Exercise data: Begin

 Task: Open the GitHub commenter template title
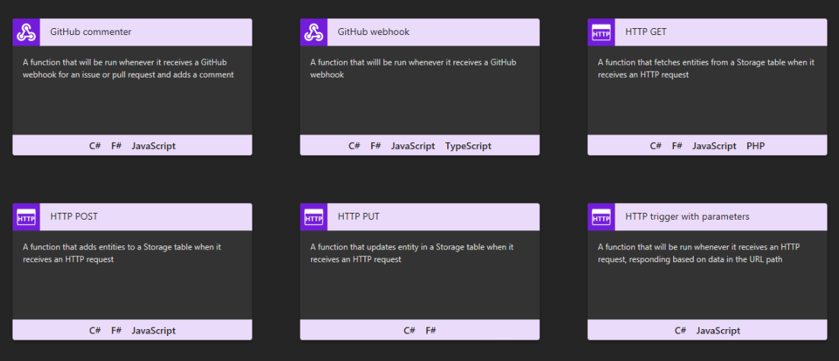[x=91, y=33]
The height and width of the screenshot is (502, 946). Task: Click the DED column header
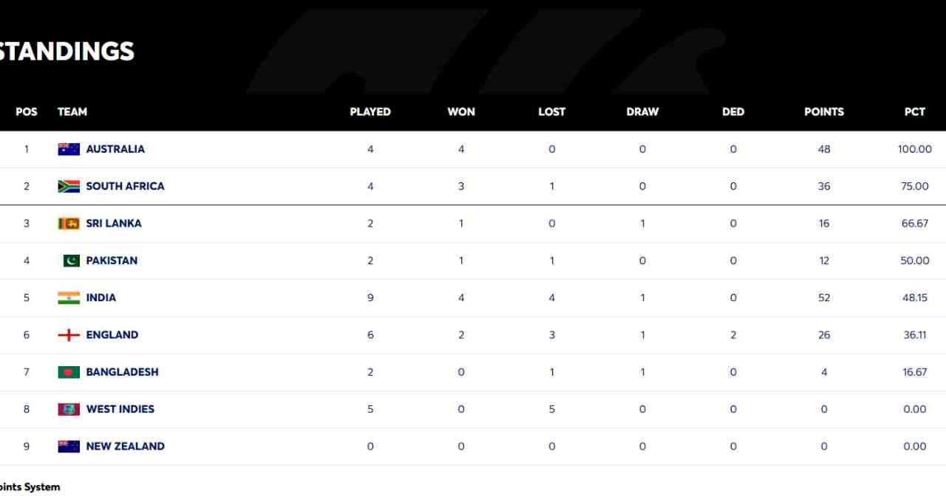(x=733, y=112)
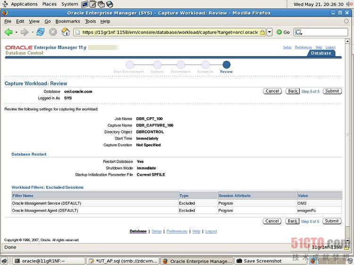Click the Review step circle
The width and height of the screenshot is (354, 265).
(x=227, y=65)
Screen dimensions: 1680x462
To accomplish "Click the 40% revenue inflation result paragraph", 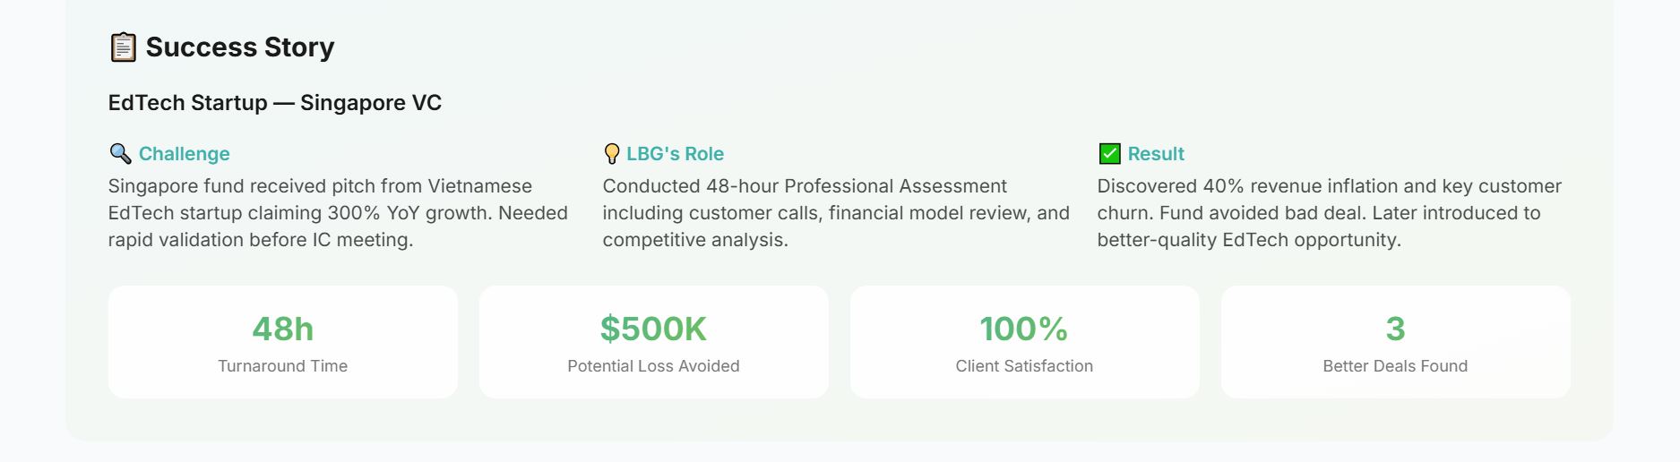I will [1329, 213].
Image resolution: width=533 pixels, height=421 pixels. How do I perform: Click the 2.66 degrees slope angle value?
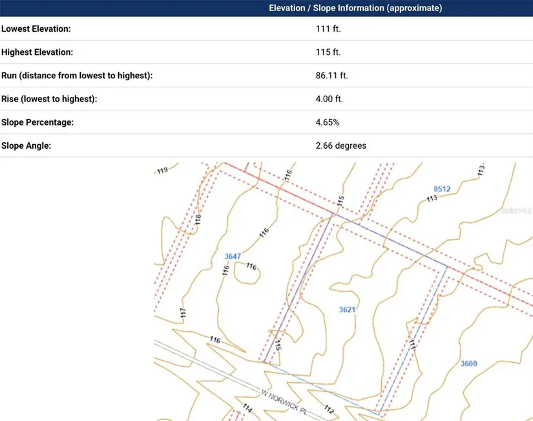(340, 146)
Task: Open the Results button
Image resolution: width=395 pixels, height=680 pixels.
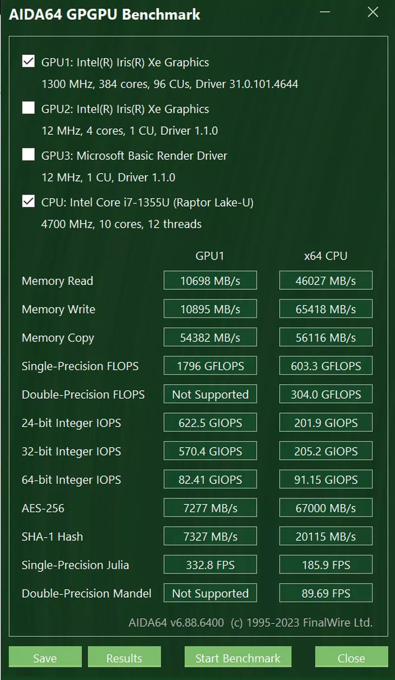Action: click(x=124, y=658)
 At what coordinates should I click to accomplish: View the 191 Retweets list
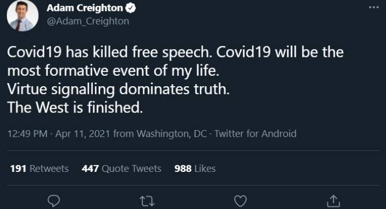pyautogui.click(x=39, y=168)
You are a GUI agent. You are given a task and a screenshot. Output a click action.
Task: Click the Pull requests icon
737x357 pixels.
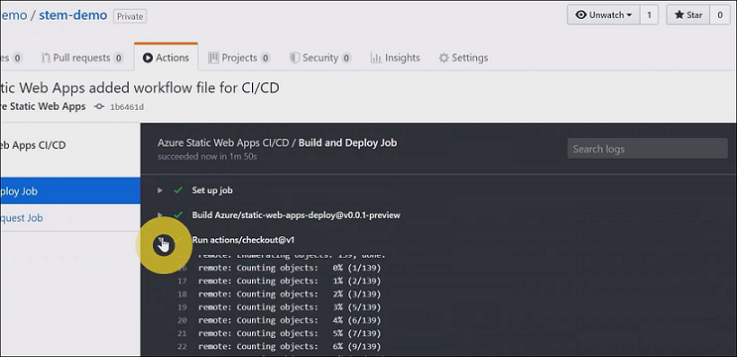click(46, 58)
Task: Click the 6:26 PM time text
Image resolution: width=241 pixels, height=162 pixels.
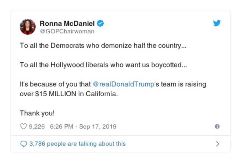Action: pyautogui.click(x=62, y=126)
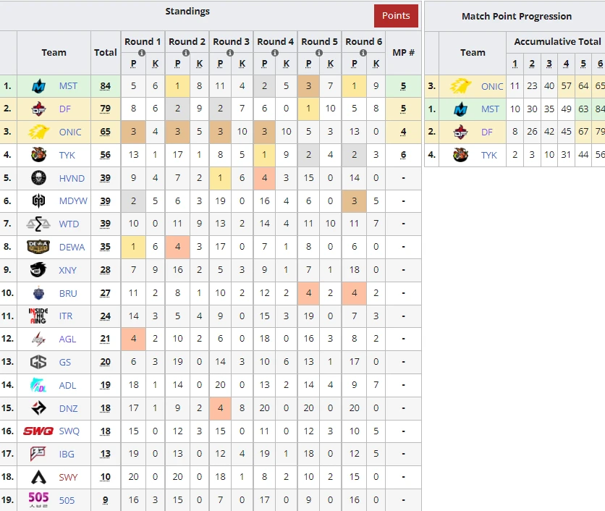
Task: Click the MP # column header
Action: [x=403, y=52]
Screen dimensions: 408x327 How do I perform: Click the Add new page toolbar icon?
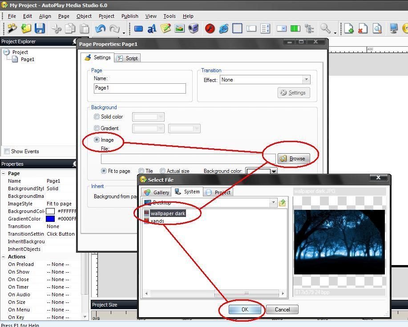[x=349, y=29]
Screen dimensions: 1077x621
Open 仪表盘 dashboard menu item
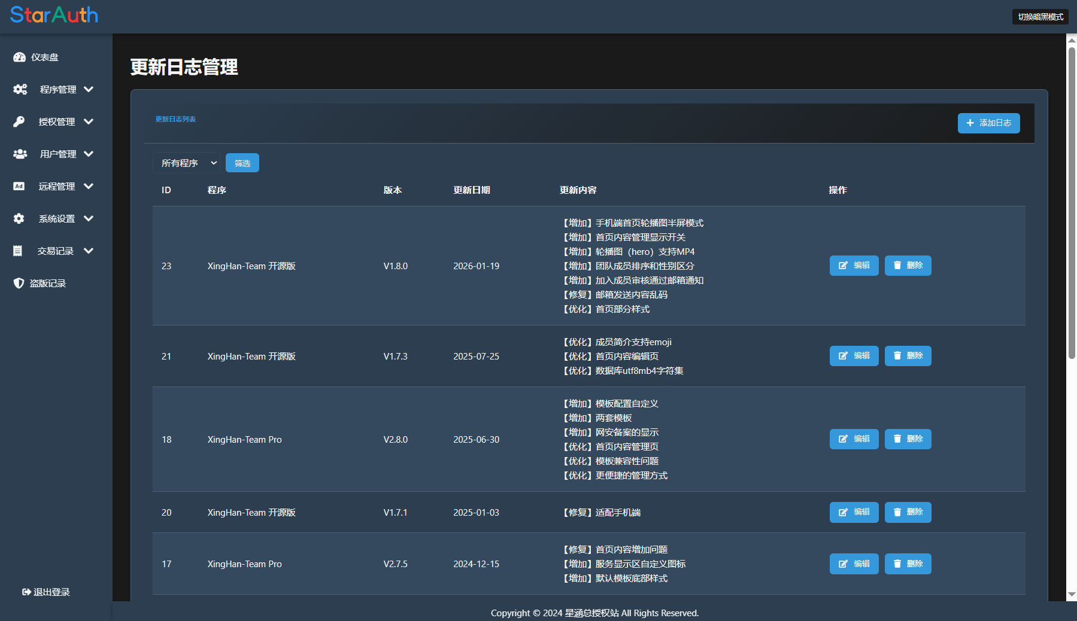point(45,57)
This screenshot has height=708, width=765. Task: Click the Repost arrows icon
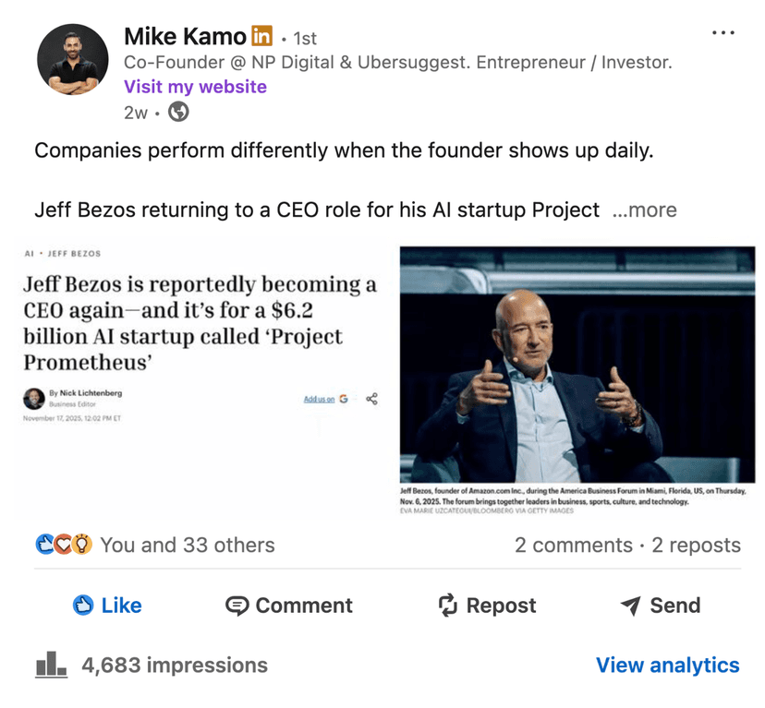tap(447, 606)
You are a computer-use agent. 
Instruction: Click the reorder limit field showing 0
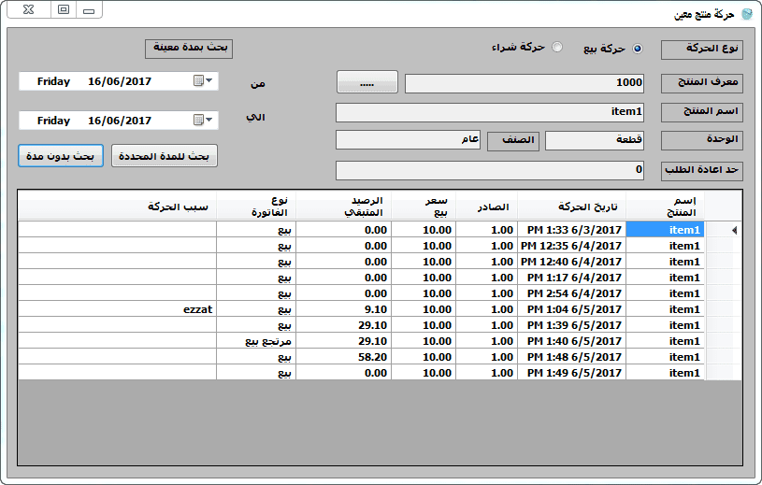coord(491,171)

Exercise data: End

Aim of the exercise
Filter the entries down to the lines that hold "agent". Copy those lines.

Problem solution
You are a GUI agent. You are given a task and a screenshot. Output a click action.
You are a computer-use agent. 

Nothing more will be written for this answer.